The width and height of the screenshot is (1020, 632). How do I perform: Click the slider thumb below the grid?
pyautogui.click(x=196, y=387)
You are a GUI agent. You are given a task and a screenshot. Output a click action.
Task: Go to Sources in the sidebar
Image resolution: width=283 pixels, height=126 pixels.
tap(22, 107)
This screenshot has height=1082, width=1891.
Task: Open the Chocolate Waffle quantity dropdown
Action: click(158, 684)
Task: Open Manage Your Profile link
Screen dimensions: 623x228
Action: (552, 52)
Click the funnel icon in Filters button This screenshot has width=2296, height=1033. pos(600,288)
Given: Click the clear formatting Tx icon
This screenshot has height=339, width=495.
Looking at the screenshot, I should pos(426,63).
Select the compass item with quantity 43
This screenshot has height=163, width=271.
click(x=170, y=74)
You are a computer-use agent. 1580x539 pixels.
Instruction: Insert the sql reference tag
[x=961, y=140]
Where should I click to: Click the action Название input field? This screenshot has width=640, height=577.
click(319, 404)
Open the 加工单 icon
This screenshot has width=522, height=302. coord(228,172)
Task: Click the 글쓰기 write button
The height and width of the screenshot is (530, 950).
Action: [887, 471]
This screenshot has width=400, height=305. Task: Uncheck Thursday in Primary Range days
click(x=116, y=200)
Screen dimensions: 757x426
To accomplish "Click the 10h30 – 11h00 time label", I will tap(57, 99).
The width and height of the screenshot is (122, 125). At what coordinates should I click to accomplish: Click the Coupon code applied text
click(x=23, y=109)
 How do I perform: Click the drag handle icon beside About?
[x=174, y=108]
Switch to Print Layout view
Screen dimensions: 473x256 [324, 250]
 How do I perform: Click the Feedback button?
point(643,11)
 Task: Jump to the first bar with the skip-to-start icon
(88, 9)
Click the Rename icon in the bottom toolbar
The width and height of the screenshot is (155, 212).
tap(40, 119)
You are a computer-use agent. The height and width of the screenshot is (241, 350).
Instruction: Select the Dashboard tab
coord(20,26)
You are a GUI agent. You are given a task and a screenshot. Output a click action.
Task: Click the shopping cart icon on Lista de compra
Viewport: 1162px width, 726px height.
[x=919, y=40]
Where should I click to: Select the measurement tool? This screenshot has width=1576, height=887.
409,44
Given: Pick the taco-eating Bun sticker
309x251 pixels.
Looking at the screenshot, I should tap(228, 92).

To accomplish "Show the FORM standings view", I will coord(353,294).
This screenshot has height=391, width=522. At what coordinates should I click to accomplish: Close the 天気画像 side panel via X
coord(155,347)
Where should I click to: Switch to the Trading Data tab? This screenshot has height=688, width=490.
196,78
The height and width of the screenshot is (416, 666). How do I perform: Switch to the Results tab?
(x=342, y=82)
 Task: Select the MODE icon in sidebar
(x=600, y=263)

- _YOUR INSTRUCTIONS_
Reproduce the listing verbatim.

- _OUTPUT_
The width and height of the screenshot is (1020, 632). How do I perform: Click the slider thumb below the grid?
pyautogui.click(x=196, y=387)
You are a GUI agent. You are given a task and a screenshot. Output a click action.
Task: Go to Sources in the sidebar
Image resolution: width=283 pixels, height=126 pixels.
tap(22, 107)
This screenshot has height=1082, width=1891.
Task: Open the Chocolate Waffle quantity dropdown
Action: click(158, 684)
Task: Open Manage Your Profile link
Screen dimensions: 623x228
Action: (552, 52)
Click the funnel icon in Filters button This screenshot has width=2296, height=1033. pos(600,288)
Given: Click the clear formatting Tx icon
This screenshot has height=339, width=495.
Looking at the screenshot, I should pos(426,63).
Select the compass item with quantity 43
This screenshot has height=163, width=271.
click(x=170, y=74)
You are a computer-use agent. 1580x539 pixels.
Instruction: Insert the sql reference tag
[x=961, y=140]
Where should I click to: Click the action Название input field? This screenshot has width=640, height=577.
click(319, 404)
Open the 加工单 icon
This screenshot has width=522, height=302. coord(228,172)
Task: Click the 글쓰기 write button
The height and width of the screenshot is (530, 950).
Action: [887, 471]
This screenshot has width=400, height=305. Task: Uncheck Thursday in Primary Range days
click(x=116, y=200)
Screen dimensions: 757x426
To accomplish "Click the 10h30 – 11h00 time label", I will tap(57, 99).
The width and height of the screenshot is (122, 125). At what coordinates should I click to accomplish: Click the Coupon code applied text
click(x=23, y=109)
 How do I perform: Click the drag handle icon beside About?
[x=174, y=108]
Switch to Print Layout view
Screen dimensions: 473x256 [324, 250]
 How do I perform: Click the Feedback button?
point(643,11)
 Task: Jump to the first bar with the skip-to-start icon
(88, 9)
Click the Rename icon in the bottom toolbar
The width and height of the screenshot is (155, 212).
tap(40, 119)
You are a computer-use agent. The height and width of the screenshot is (241, 350).
Instruction: Select the Dashboard tab
coord(20,26)
You are a GUI agent. You are given a task and a screenshot. Output a click action.
Task: Click the shopping cart icon on Lista de compra
Viewport: 1162px width, 726px height.
[x=919, y=40]
Where should I click to: Select the measurement tool? This screenshot has width=1576, height=887.
409,44
Given: Pick the taco-eating Bun sticker
309x251 pixels.
Looking at the screenshot, I should tap(228, 92).

To accomplish "Show the FORM standings view", I will coord(353,294).
This screenshot has height=391, width=522. At what coordinates should I click to accomplish: Close the 天気画像 side panel via X
coord(155,347)
Where should I click to: Switch to the Trading Data tab? This screenshot has height=688, width=490.
196,78
The height and width of the screenshot is (416, 666). How do I perform: Switch to the Results tab?
(x=342, y=82)
 Task: Select the MODE icon in sidebar
(x=600, y=263)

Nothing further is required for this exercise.